* [Problem description]: Nothing but the lines from the one containing "Instruction: Click the" through the last line of the records below should be copied, exactly and without pictures.

[Collected data entries]
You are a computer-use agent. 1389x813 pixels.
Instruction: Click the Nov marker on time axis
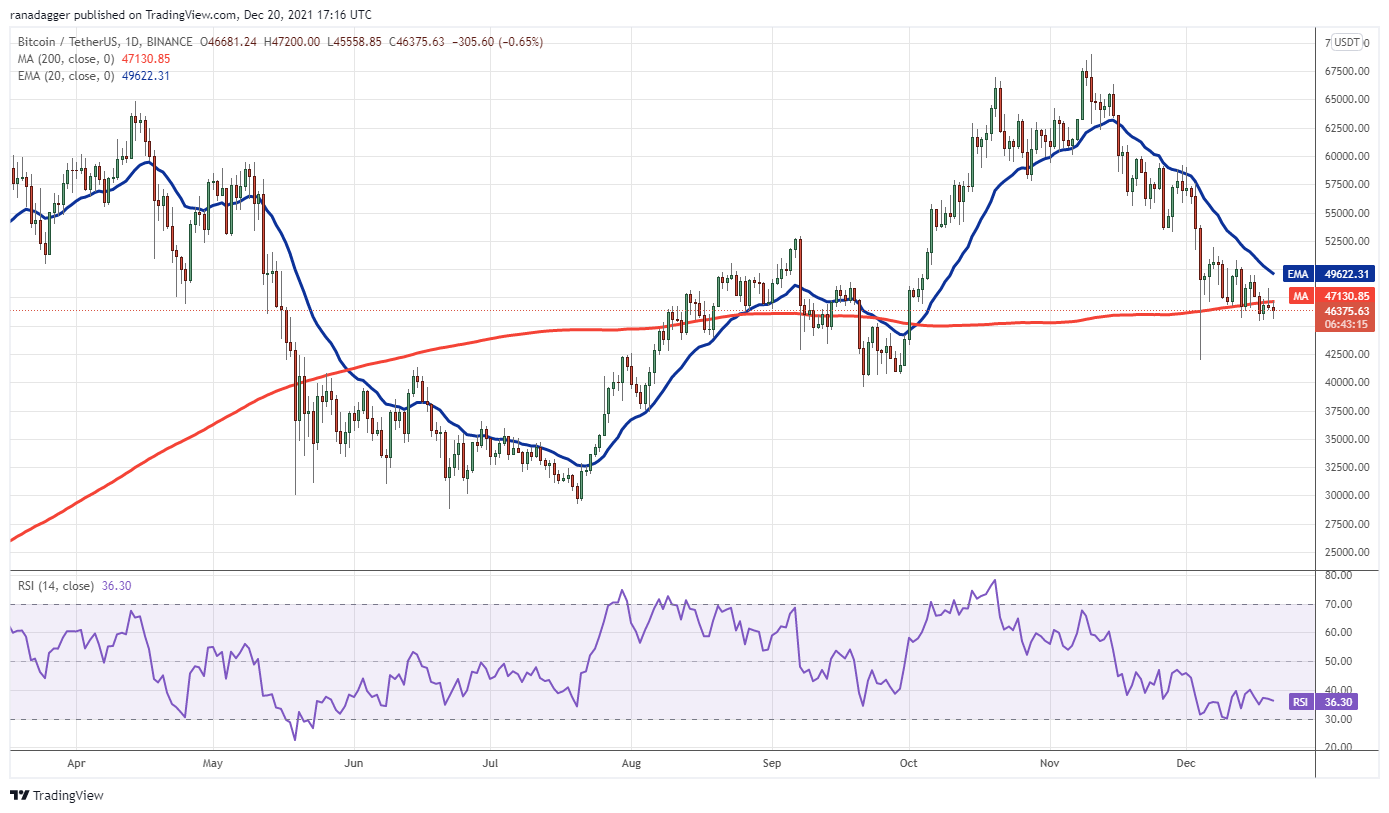(1049, 761)
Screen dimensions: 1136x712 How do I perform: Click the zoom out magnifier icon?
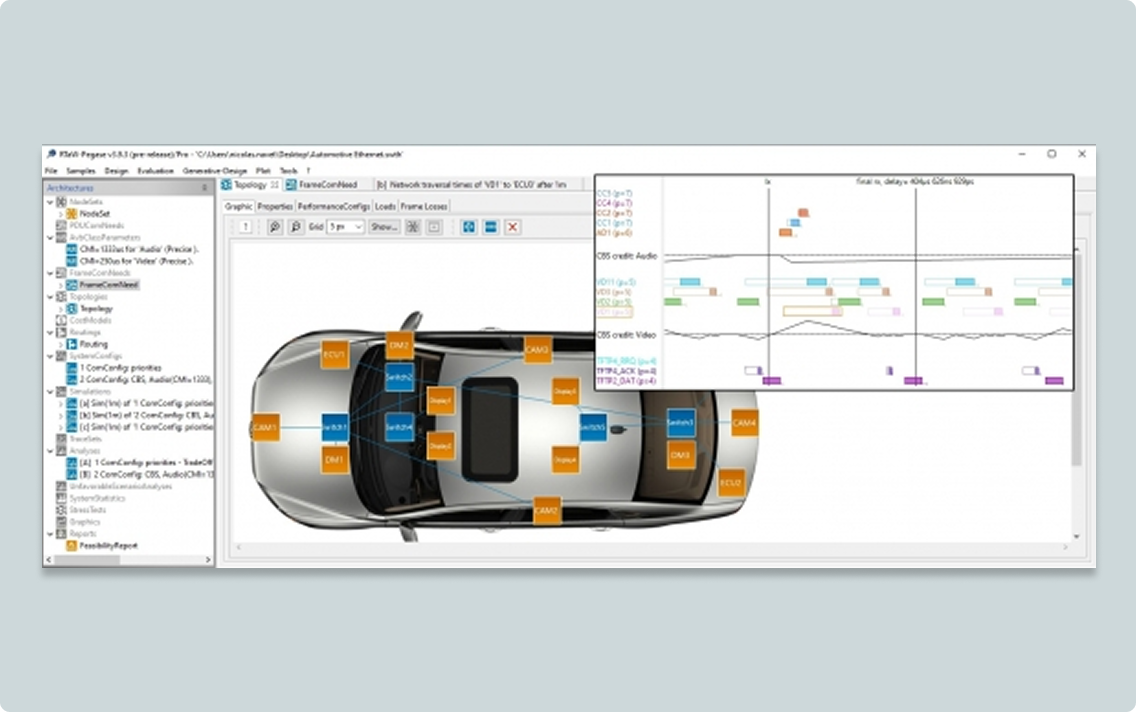pos(295,227)
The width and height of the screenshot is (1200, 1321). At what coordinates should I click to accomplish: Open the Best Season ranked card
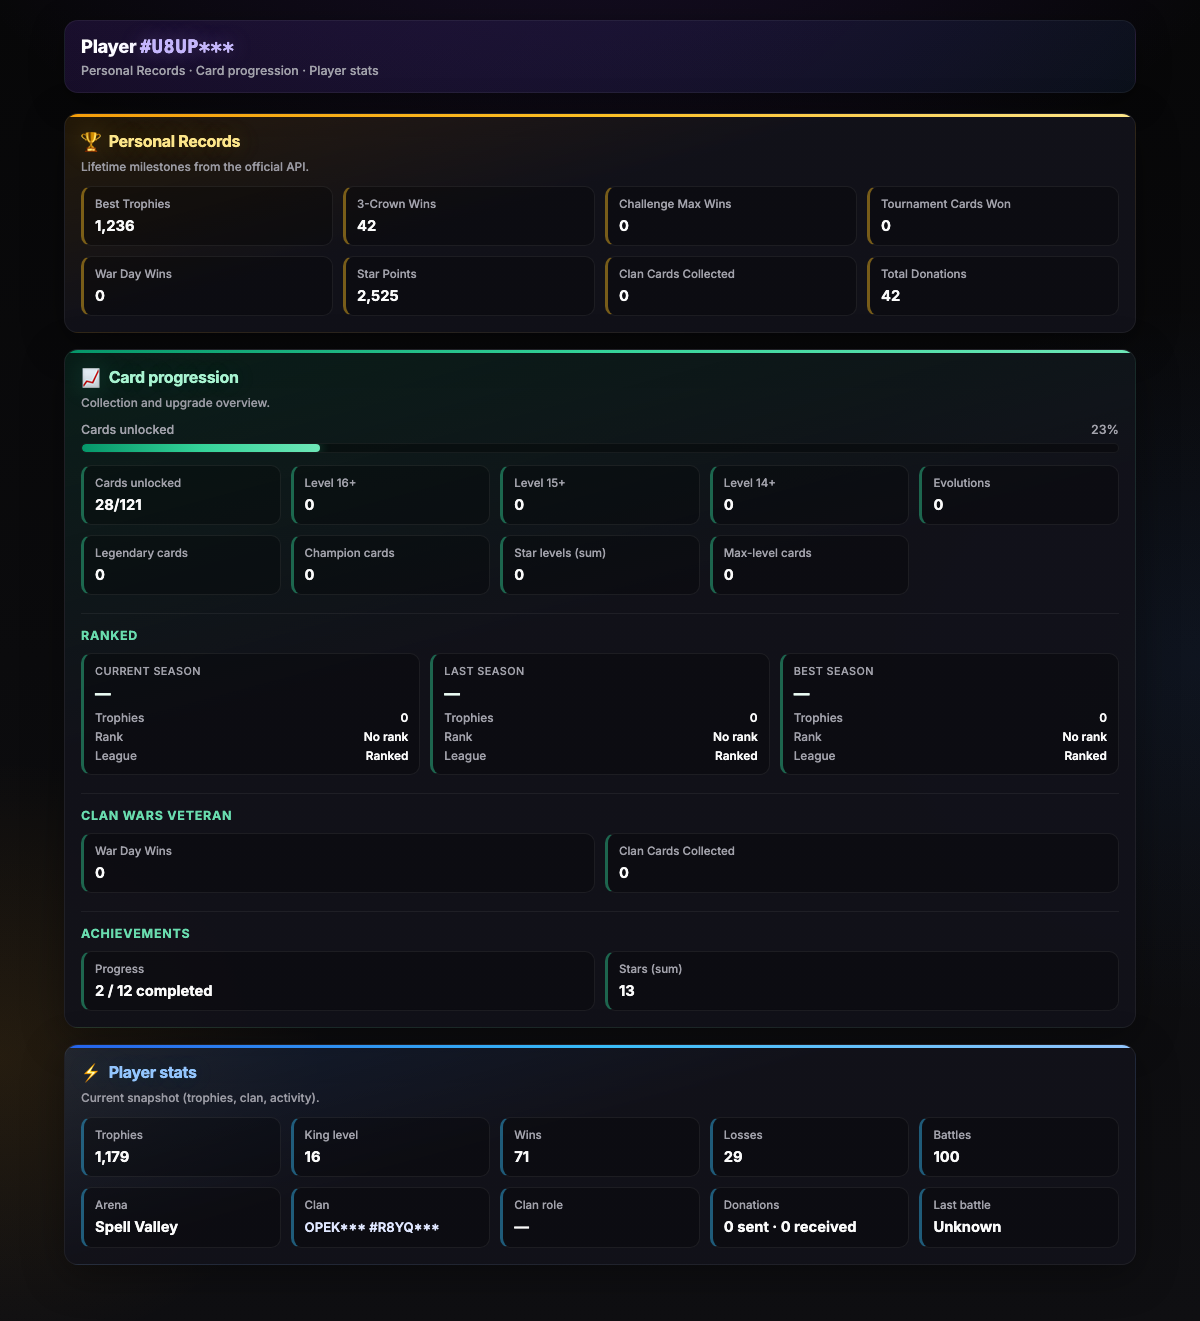[x=949, y=714]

* [Expected output]:
Instruction: Click the Nov marker on time axis
(1049, 761)
Screen dimensions: 1136x712 How do I perform: Click the zoom out magnifier icon?
pos(295,227)
The width and height of the screenshot is (1200, 1321). At what coordinates should I click to accomplish: Open the Best Season ranked card
[x=949, y=714]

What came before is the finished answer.